In an attempt to make Windows a development target for Android and iOS developers, Microsoft allowed app developers to port Android and iOS apps to Windows with new tools. Making the task easier for developers would encourage them to support Microsoft’s own software, thought the Redmond-based company. The well-thought plan however, has a shortfall.
Microsoft Mechanism to monitor for malicious Android Apps
While the tools Microsoft promises to offer developers saves time, it raises security concerns too. To allay these fears, Microsoft has decided to build a team of researchers who will actively monitor these apps and based on the users report submission (if feedback is negative) make sure that these apps either do not make it to the store, or if they slip through the security controls, are quickly removed.
It’s an established fact that a several malicious apps have found their way into the Google Play store so, Microsoft is trading cautiously over this subject and wants to make sure those apps are no way brought over to the Windows ecosystem.
“With users’ permission, our monitoring systems look at malicious behavior from apps.
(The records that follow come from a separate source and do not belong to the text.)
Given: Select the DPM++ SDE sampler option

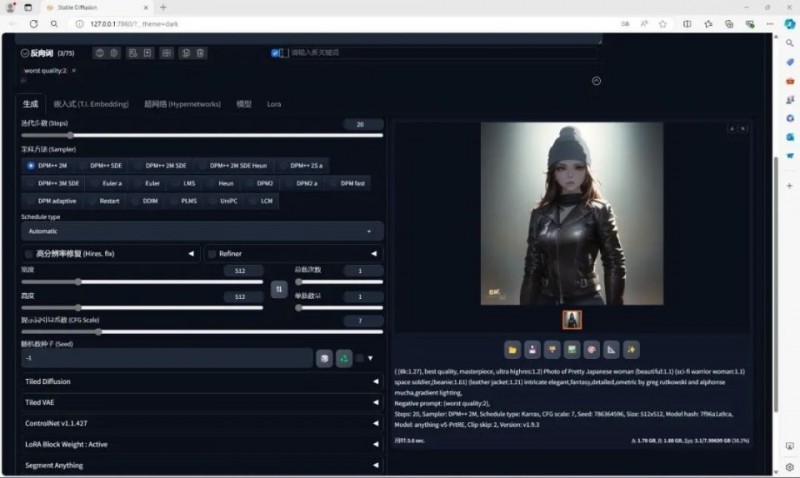Looking at the screenshot, I should pyautogui.click(x=105, y=165).
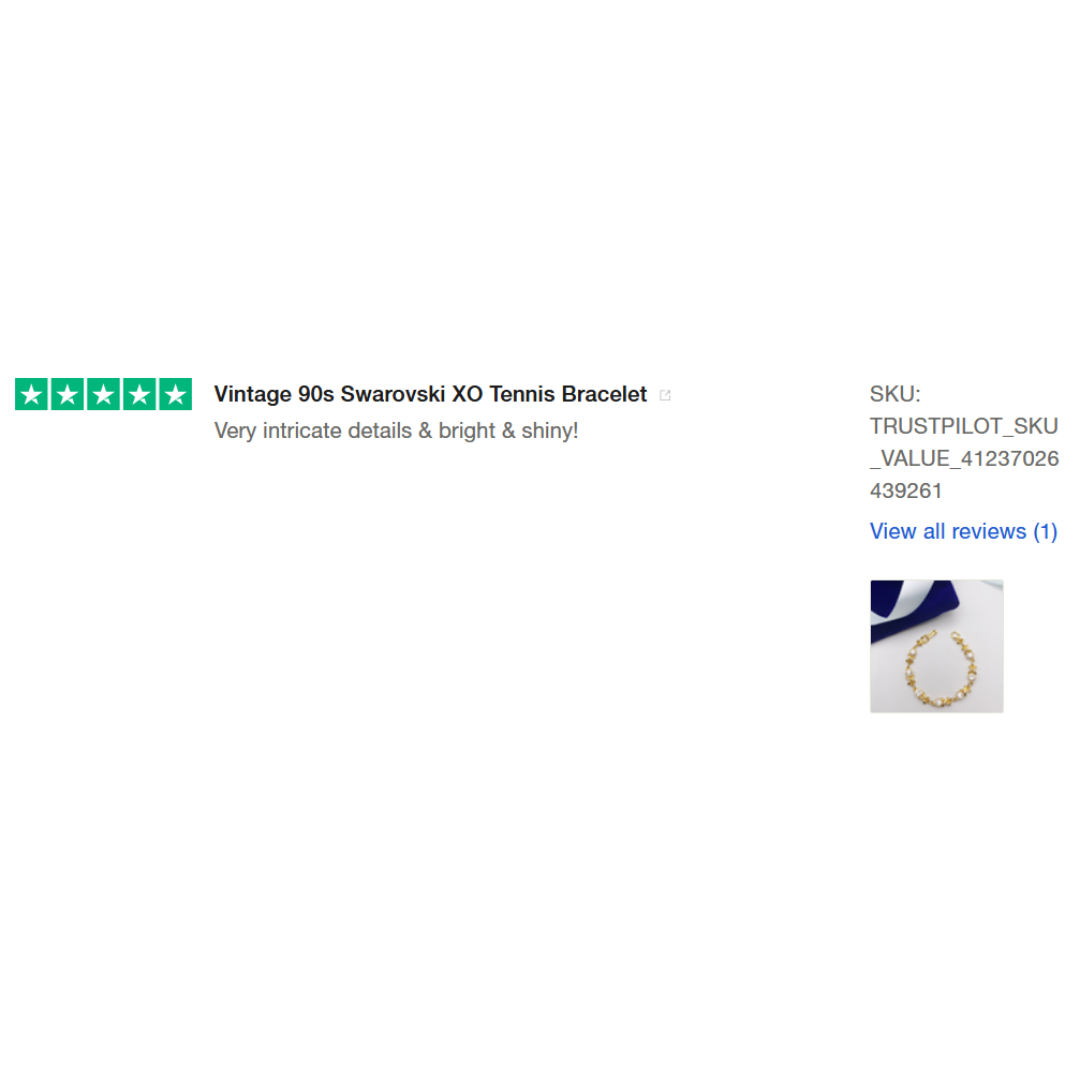
Task: Click the TRUSTPILOT_SKU text line
Action: tap(964, 426)
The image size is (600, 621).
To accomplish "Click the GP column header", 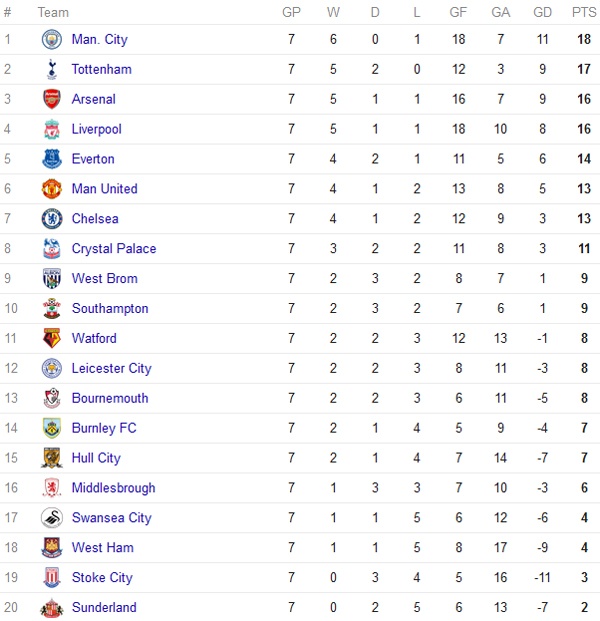I will (x=291, y=12).
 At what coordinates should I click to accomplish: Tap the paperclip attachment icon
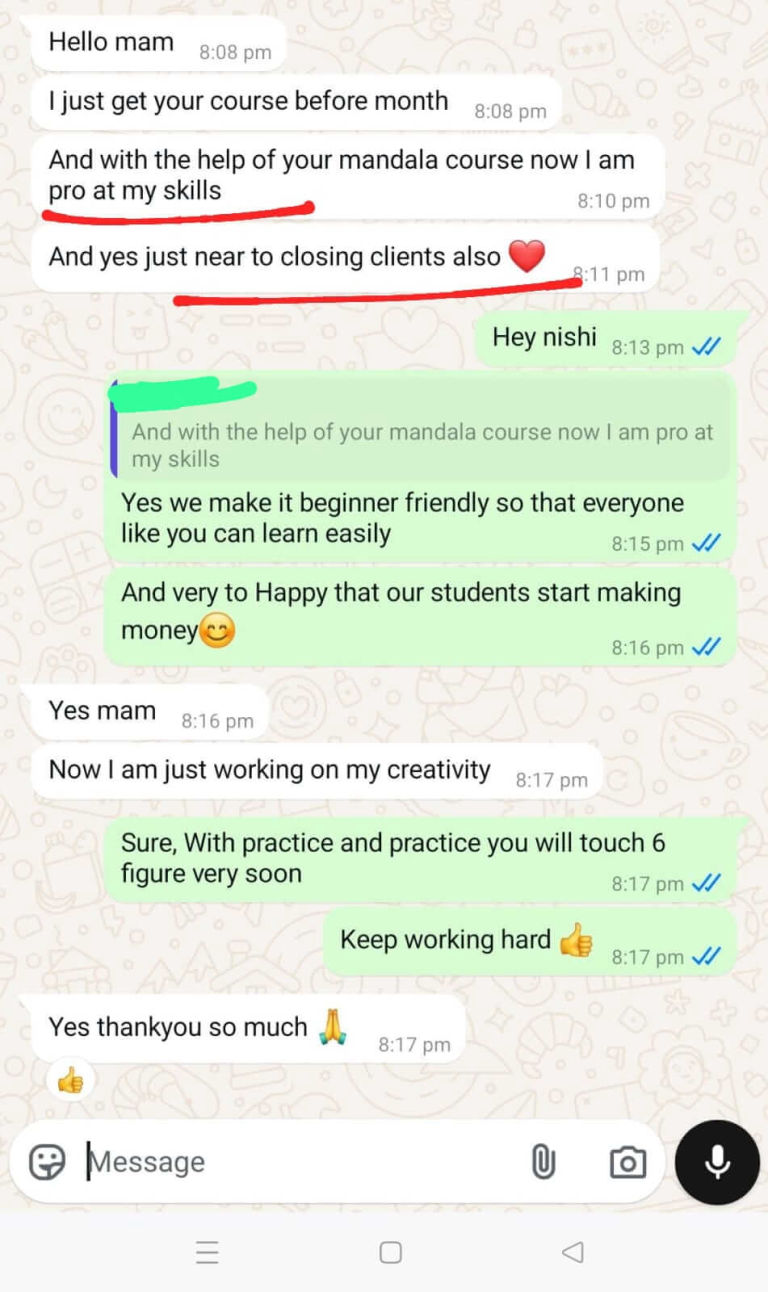pos(543,1162)
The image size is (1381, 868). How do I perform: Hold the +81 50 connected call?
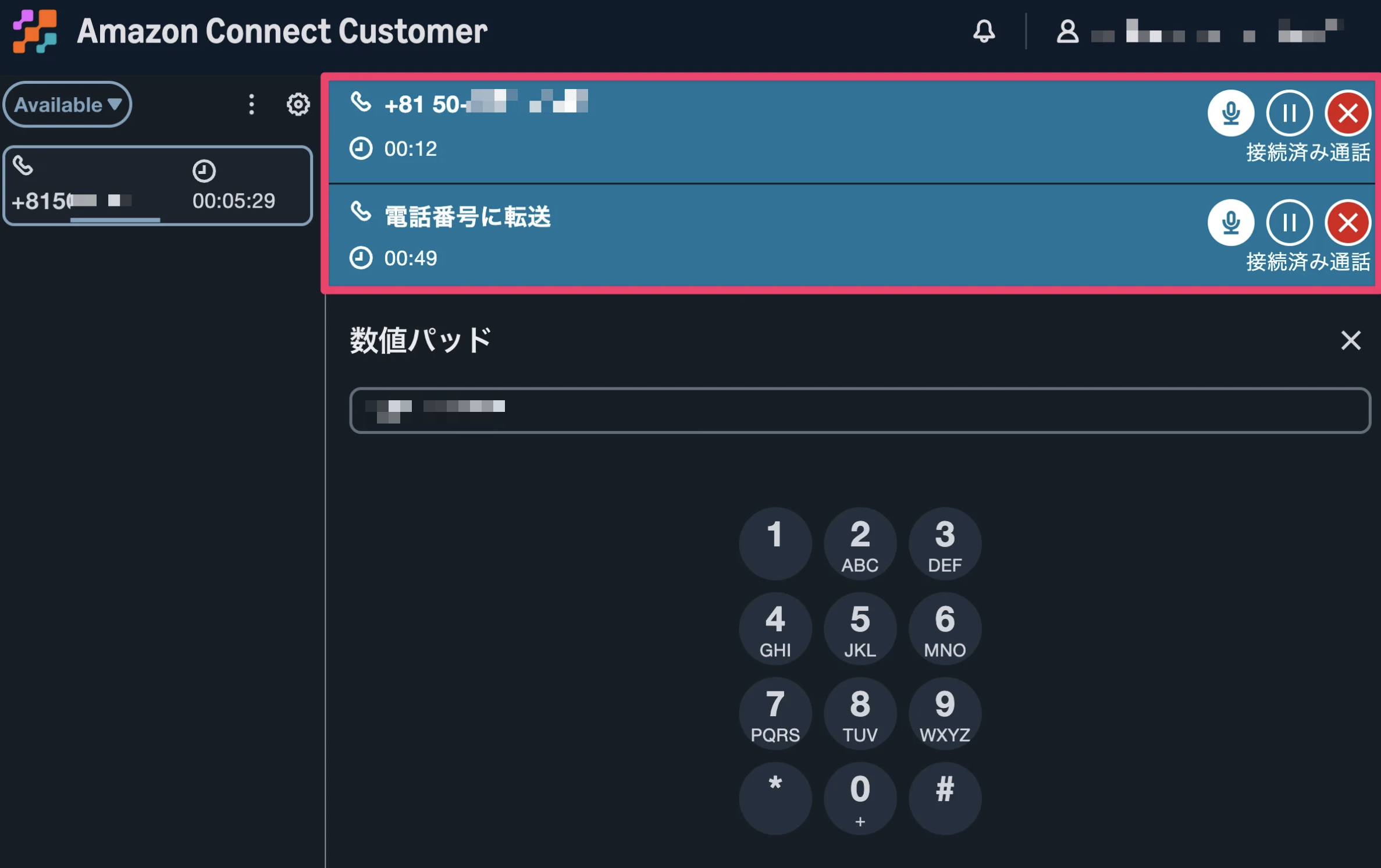1289,113
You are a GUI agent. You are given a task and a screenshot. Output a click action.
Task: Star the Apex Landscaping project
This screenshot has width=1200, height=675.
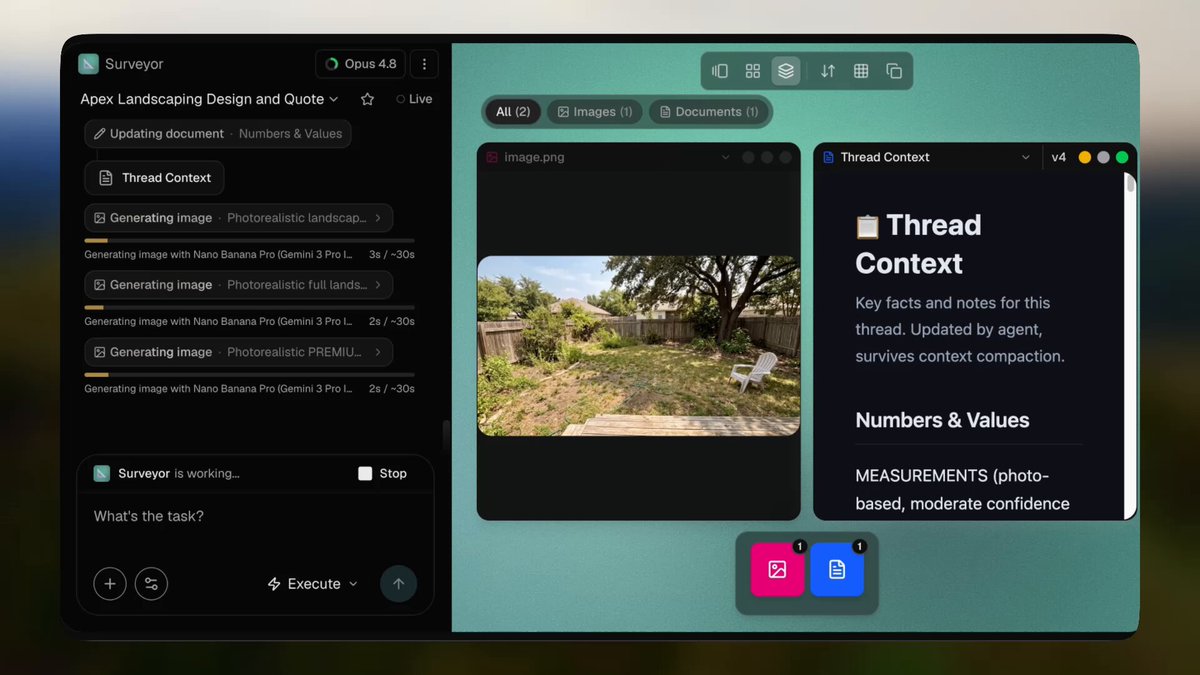click(x=367, y=99)
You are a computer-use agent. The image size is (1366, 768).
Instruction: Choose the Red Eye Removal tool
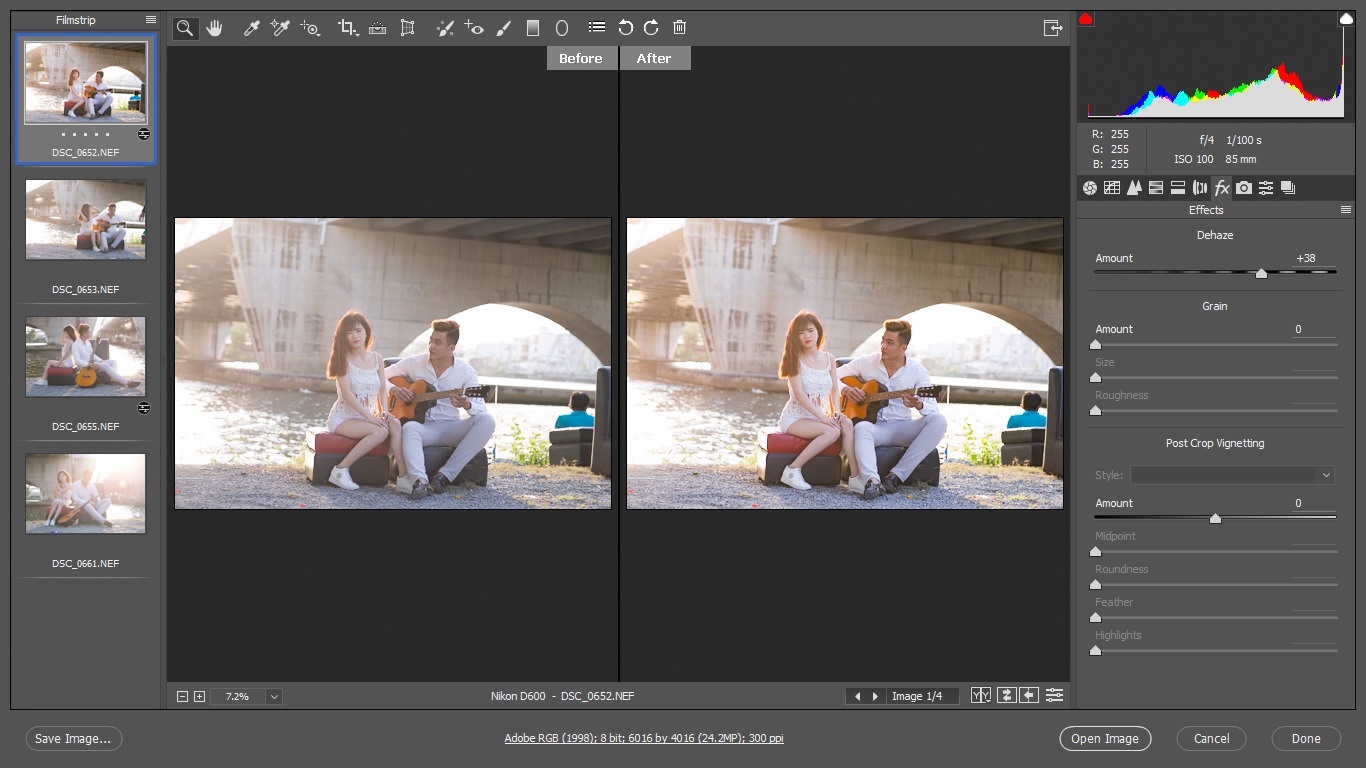(475, 28)
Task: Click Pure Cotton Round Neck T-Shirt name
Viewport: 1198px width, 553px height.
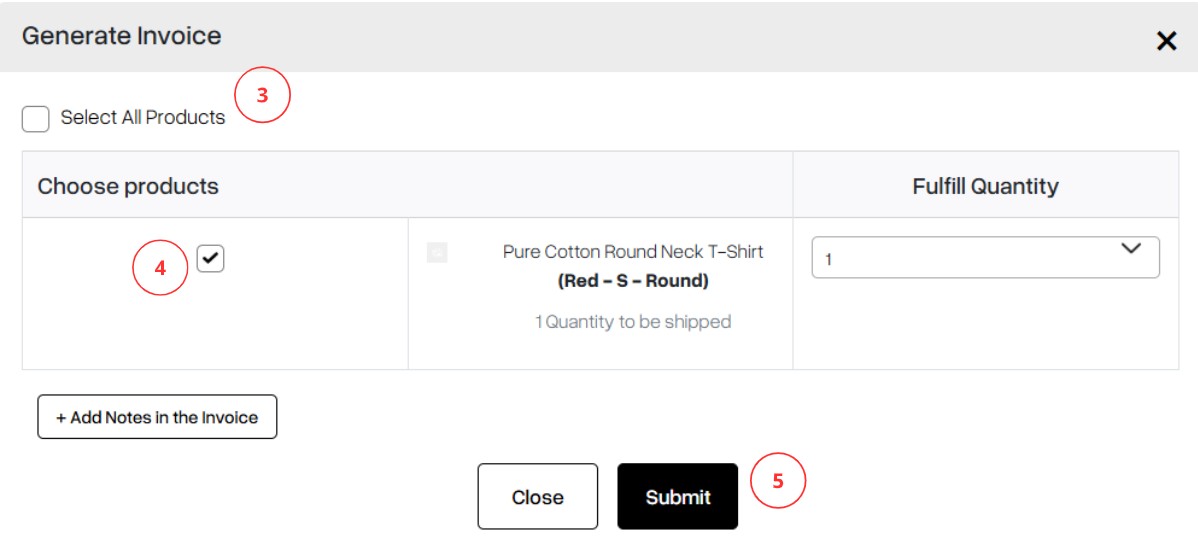Action: [633, 252]
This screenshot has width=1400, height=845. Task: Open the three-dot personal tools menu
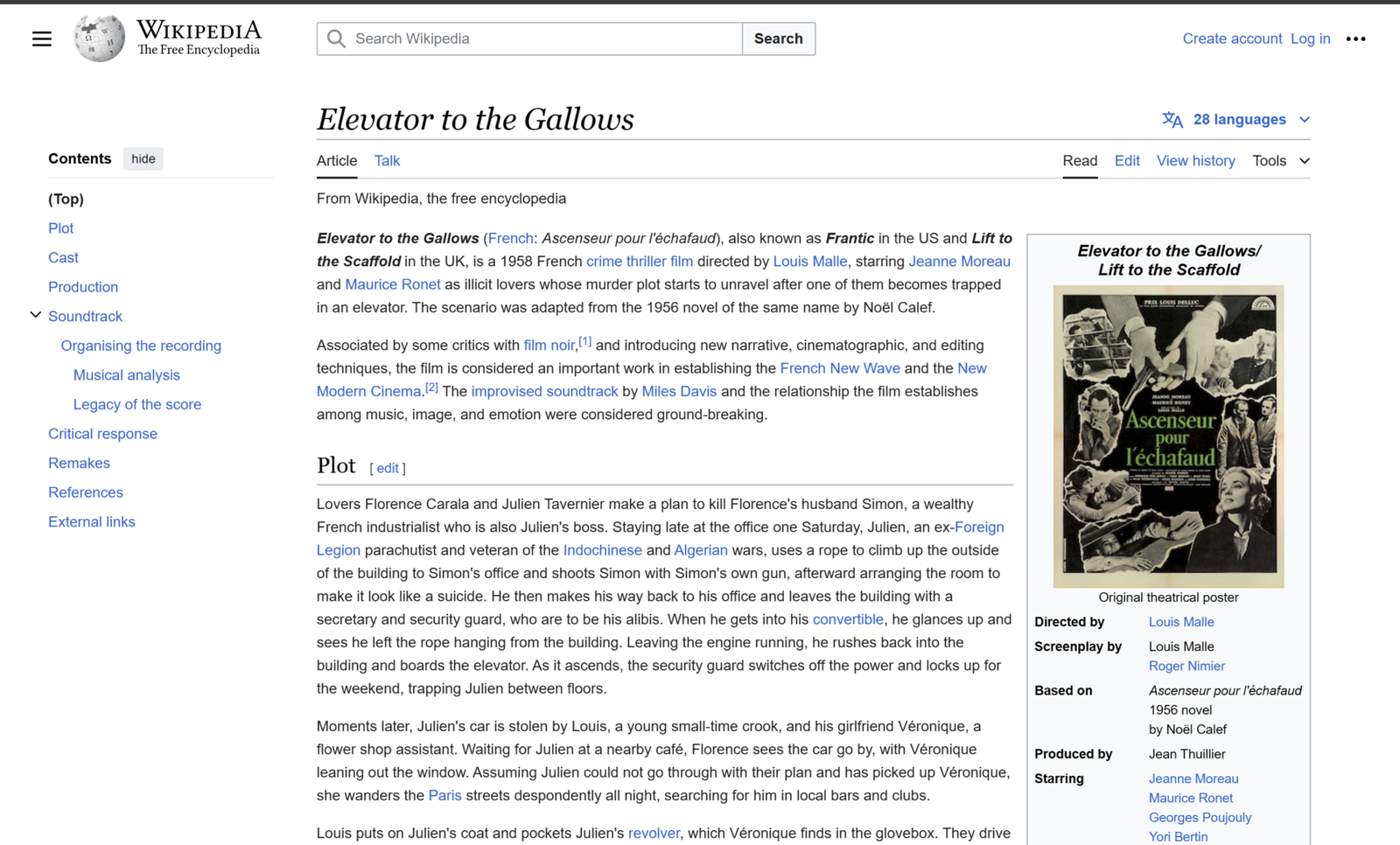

Users have a direct channel to Microsoft to report malicious or suspicious behavior in any app and we have a team of security researchers who is monitoring our devices and the Android ecosystem to identify the latest threats and vulnerabilities,” Microsoft said in a session at BUILD on Project Astoria.
Looks like by getting Android apps to the Windows Store, Microsoft is tackling the problem of the lack of apps on its own platform. Developers hesitate in getting their apps on Windows Phone and Windows 8 since it covers a small market share. Microsoft claims, porting an Android app for Microsoft’s platforms would be a lot easier, since most of the code can be reused with minor tweaks.